In [5]:
import kagglehub

# Download latest version
path = kagglehub.dataset_download("psparks/instacart-market-basket-analysis")

print("Path to dataset files:", path)

Using Colab cache for faster access to the 'instacart-market-basket-analysis' dataset.
Path to dataset files: /kaggle/input/instacart-market-basket-analysis


In [6]:
import pandas as pd
from mlxtend.preprocessing import TransactionEncoder
from mlxtend.frequent_patterns import fpgrowth, association_rules
import warnings

warnings.filterwarnings('ignore', category=DeprecationWarning)

In [7]:
aisles = pd.read_csv(f"{path}/aisles.csv")
dept = pd.read_csv(f"{path}/departments.csv")
products = pd.read_csv(f"{path}/products.csv")
orders = pd.read_csv(f"{path}/orders.csv")
order_products__prior = pd.read_csv(f"{path}/order_products__prior.csv")
order_products__train = pd.read_csv(f"{path}/order_products__train.csv")
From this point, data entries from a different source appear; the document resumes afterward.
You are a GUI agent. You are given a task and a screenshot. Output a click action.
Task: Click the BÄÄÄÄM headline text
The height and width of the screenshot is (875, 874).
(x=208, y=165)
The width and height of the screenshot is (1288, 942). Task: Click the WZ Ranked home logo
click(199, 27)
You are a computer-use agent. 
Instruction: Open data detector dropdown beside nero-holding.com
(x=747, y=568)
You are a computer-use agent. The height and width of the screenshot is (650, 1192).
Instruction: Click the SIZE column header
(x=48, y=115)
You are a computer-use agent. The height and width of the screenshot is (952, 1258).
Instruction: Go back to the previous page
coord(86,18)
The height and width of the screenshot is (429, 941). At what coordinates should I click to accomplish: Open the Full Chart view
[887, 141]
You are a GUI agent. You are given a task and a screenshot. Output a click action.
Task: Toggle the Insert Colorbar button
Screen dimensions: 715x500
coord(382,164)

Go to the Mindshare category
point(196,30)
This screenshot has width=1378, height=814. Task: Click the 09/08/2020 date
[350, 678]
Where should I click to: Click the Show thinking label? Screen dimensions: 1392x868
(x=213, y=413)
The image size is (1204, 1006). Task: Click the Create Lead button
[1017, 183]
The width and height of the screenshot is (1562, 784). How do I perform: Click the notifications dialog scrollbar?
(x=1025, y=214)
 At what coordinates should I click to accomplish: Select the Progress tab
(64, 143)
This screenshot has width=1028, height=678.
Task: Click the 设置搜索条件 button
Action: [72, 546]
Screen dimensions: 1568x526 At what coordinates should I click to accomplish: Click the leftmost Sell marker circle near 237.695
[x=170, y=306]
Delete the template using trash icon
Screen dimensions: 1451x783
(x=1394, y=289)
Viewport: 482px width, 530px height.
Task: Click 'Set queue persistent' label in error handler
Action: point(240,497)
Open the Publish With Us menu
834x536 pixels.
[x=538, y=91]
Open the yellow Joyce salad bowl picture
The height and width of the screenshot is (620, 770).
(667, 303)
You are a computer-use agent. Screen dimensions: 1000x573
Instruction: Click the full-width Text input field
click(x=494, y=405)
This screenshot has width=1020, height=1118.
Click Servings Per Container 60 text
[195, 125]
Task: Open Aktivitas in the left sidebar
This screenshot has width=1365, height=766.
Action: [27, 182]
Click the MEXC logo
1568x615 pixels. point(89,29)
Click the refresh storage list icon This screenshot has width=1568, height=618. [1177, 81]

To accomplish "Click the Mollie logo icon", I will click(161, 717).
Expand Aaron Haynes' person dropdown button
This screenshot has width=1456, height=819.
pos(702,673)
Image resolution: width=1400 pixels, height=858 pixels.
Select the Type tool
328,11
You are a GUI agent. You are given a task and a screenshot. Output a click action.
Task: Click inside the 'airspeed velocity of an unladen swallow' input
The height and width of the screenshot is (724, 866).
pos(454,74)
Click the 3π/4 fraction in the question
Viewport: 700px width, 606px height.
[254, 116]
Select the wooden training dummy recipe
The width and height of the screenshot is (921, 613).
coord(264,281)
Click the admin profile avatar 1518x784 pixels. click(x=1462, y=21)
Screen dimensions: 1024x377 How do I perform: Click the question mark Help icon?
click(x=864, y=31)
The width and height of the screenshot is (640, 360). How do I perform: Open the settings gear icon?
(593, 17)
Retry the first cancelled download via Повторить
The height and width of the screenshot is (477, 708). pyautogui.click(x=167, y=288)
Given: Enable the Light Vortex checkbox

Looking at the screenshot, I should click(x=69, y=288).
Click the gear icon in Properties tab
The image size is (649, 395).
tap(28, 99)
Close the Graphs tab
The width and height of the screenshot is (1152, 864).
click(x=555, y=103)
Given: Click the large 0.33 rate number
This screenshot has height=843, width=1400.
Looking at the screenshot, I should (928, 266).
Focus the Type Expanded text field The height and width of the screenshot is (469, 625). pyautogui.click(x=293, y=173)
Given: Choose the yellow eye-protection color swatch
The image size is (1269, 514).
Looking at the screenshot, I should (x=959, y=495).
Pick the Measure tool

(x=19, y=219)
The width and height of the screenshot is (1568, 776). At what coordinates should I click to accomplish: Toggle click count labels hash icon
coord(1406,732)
# Preview first 5 rows of one file
# aisles.head()

In [8]:
# ---------------------------
# 2. Helper to Build Order-Product Dataset
# ---------------------------
def prepare_order_products(order_subset, products, aisles, dept, orders):
    return (order_subset
        .merge(products, on="product_id", how="left")
        .merge(aisles, on="aisle_id", how="left")
        .merge(dept, on="department_id", how="left")
        .merge(orders[['order_id','user_id','order_dow','order_hour_of_day']],
               on="order_id", how="left"))

order_products_prior = prepare_order_products(order_products__prior, products, aisles, dept, orders)
order_products_train = prepare_order_products(order_products__train, products, aisles, dept, orders)


In [9]:
# ---------------------------
# 3. Rule Builder
# ---------------------------
def build_rules(order_products, group_col, max_orders=5000, min_support=0.01):
    transactions = order_products.groupby("order_id")[group_col].apply(list).tolist()
    transactions = transactions[:max_orders]

    te = TransactionEncoder()
    te_ary = te.fit(transactions).transform(transactions)
    df = pd.DataFrame(te_ary, columns=te.columns_)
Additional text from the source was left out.